Using the material below, return exactly the lines between the one holding "Screen dimensions: 739x419" and the one holding "Select the DeepSeek", inclusive, and no others.

◆ Exercise data

---------------

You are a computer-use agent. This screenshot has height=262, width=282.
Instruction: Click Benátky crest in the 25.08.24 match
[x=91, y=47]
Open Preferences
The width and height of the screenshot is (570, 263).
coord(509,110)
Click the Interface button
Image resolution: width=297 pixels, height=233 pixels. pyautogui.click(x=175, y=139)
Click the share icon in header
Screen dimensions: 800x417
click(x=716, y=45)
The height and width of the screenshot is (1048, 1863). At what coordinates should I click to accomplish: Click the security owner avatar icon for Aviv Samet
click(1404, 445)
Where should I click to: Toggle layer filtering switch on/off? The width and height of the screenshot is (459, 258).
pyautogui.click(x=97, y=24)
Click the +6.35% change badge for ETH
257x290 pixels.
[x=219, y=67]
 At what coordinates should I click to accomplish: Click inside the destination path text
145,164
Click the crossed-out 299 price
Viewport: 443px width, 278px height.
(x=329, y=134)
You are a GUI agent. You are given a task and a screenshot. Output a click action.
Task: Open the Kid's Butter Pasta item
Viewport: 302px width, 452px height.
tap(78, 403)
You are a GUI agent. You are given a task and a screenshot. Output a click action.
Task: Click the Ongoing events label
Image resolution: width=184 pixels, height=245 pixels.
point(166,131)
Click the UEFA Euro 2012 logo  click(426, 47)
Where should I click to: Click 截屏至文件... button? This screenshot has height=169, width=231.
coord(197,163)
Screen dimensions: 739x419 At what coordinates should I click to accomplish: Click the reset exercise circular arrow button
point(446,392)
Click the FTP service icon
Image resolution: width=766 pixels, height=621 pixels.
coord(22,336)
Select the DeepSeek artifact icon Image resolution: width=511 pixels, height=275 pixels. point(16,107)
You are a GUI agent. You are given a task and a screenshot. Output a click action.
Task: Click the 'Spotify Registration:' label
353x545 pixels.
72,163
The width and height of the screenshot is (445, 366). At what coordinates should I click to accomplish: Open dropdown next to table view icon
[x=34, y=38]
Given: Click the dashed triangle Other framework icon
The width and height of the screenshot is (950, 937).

---------------

◆ Task output
Screen dimensions: 739x419 At what coordinates should I click to accomplish: Click the reset exercise circular arrow button
point(446,392)
Click the FTP service icon
Image resolution: width=766 pixels, height=621 pixels.
coord(22,336)
Select the DeepSeek artifact icon Image resolution: width=511 pixels, height=275 pixels. point(16,107)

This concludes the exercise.